Hidup sebatangkara setelah ditinggal istri, tak membuat Johan Imortal Riwu Rohi, 58, patah semangat. Berbekal semangat hidup tinggi, ia rela menjadi tukang cuci keliling demi menghidupi anak kesayangannya. Sayang, semangat itu mendadak hilang, setelah anak bungsunya CI alias Imen, 16, duduk di kursi pesakitan karena terlibat kasus pengeroyokan dan penganiayaan yang menewaskan Prada Yanuar Setiawan, salah seorang siswa Secata Dikjur Infanteri Singaraja.
DIDIK DWI PRAPTONO, Denpasar
PERAWAKAN kurus, kulit keriput, dan rambutnya yang sudah memutih makin membuat Opa Johan-begitu pria asal Sabu Raijua, Nusa Tenggara Timur (NTT) ini biasa disapa tak bisa menutupi wajah tuanya.

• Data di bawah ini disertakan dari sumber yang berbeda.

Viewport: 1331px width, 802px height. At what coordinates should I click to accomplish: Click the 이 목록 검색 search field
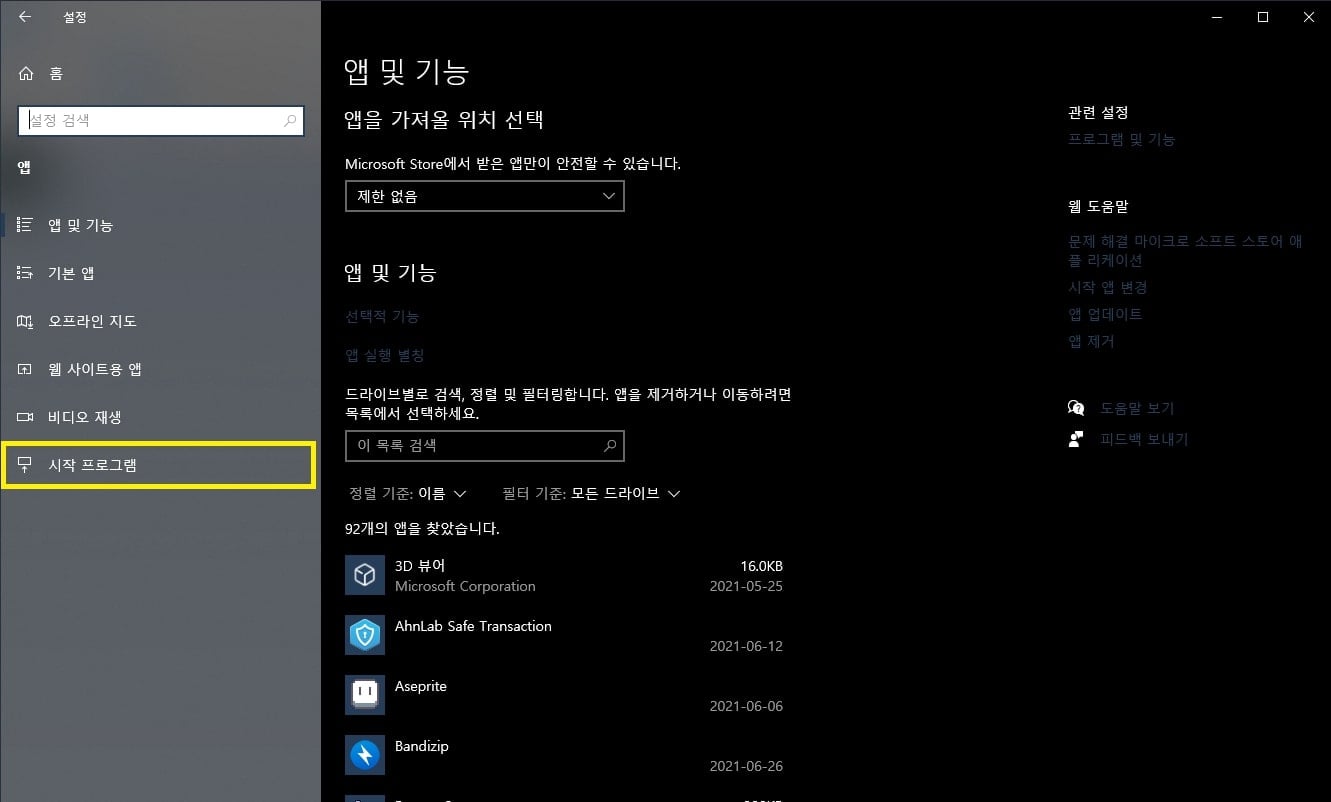[484, 445]
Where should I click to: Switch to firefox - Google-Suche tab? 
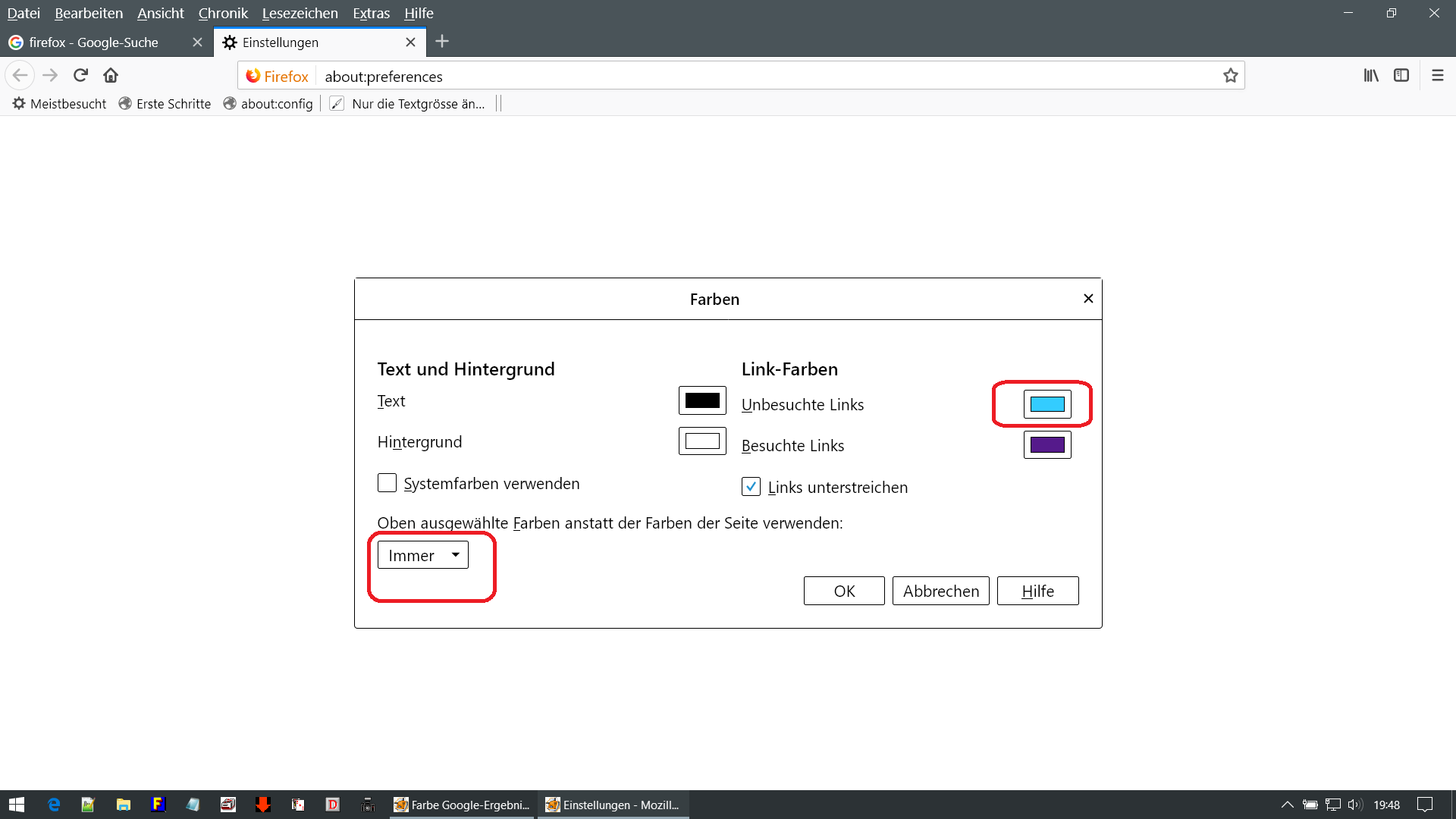pos(94,42)
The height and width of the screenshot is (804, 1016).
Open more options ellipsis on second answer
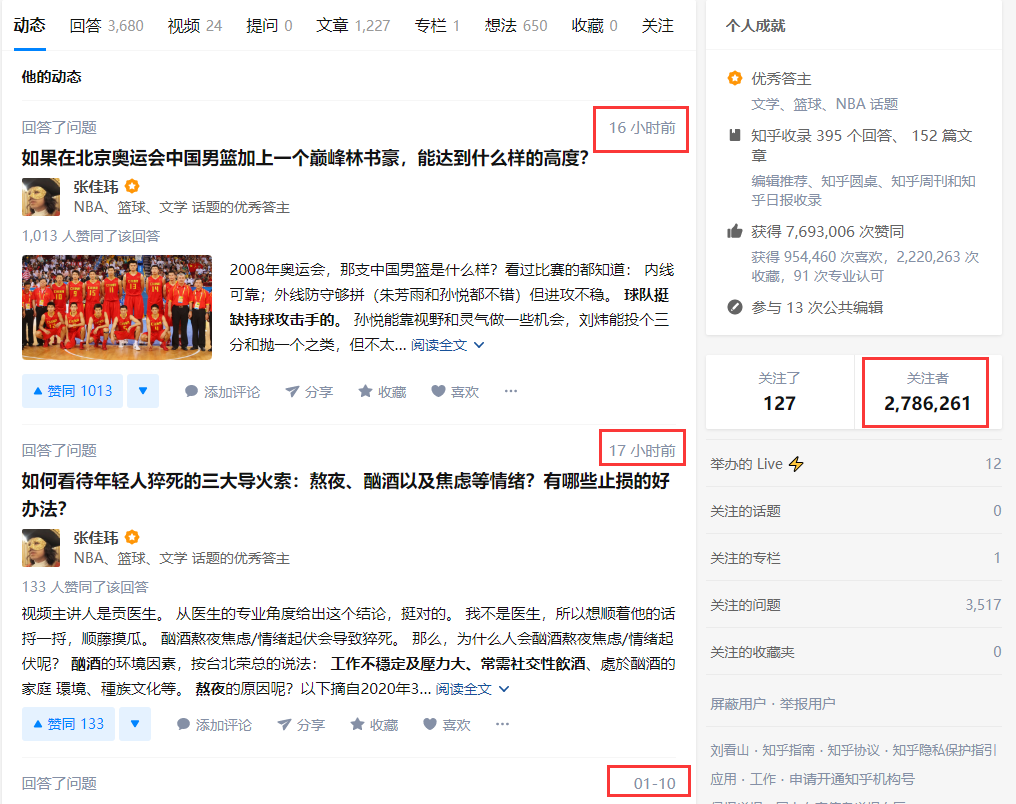(x=502, y=724)
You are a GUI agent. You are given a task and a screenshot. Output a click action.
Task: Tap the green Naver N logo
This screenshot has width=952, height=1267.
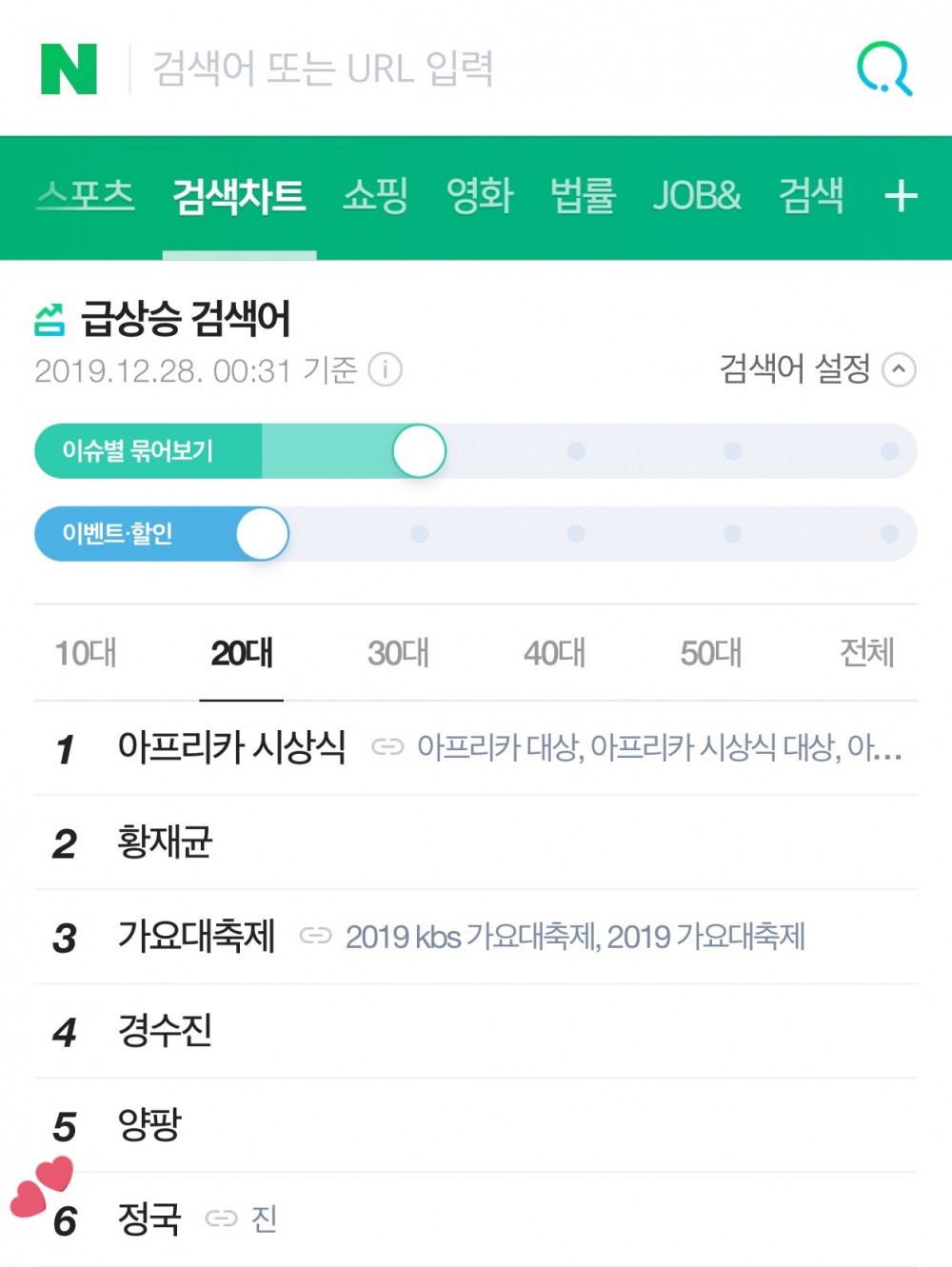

Bolak-balik keluar masuk ruang sidang, Opa Johan tampak begitu menahan kepanikan. Sesekali ia menarik sebatang rokok yang ada disaku bajunya dan kemudian pelan-pelan menyalakan rokok dan kemudian menghisap pelan sambil berdiri melamun di depan ruang sidang anak Pengadilan Negeri (PN) Denpasar.
Matanya berkaca, dan wajahnya terlihat kuyu memerah. Sempat berbagi cerita tentang kehidupan masa lalunya, Opa Johan pun akhirnya mau blak-blakan menceritakan perbuatan Imen hingga dia berstatus terdakwa.

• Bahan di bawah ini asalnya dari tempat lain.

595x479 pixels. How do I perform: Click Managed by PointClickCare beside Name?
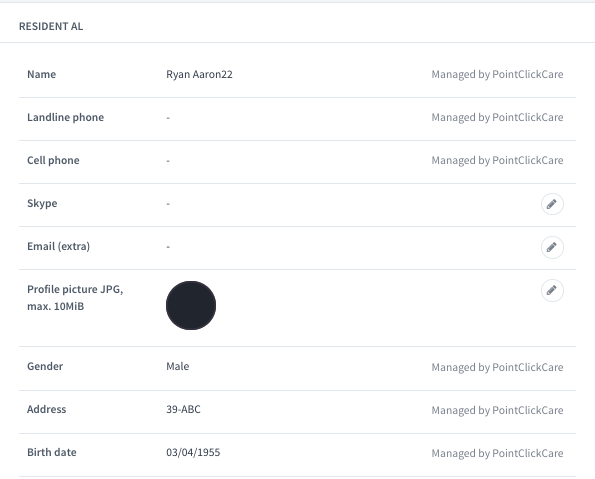point(497,74)
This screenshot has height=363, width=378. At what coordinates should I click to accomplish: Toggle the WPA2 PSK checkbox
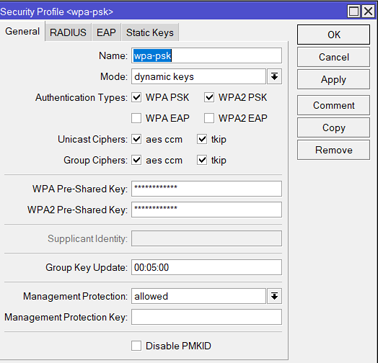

“Sewaktu kejadian saya tidur di rumah. Memang sejak dua bulan terakhir, dia jarang pulang. Kalau pulang dia hanya mandi dan minta uang lalu pergi lagi dia kumpul dengan pelaku (terdakwa) lain itu,” aku Johan di PN Denpasar, kemarin (3/8) .
Padahal, menurut pria yang kini tinggal di Nuansa Kori Jimbaran ini, sebelum jarang pulang dan salah pergaulan, Imen dikenal sebagai anak yang pendiam, penurut, dan rajin.
“Dia juga dulu yang bantu saya antar jemput cucian dan setrika. Sejak ditinggal ibunya (Rosalina Gelu Rowu Rohi atau Sengge) umur 8 tahun saya yang asuh. Kakaknya tiga yang sudah jadi manajer kafe dan barista tidak urus. Tapi, sejak dua bulan, dia malas. Bahkan dia juga tidak mau sekolah. Sampai guru SMK-nya ke rumah dan minta agar dia sekolah tapi tidak mau “ujarnya.
Bahkan, soal perilaku Imen yang berubah menjadi anak pemalas dan sering kelayapan, sebagai ayah, ia sempat memohon ke Imen.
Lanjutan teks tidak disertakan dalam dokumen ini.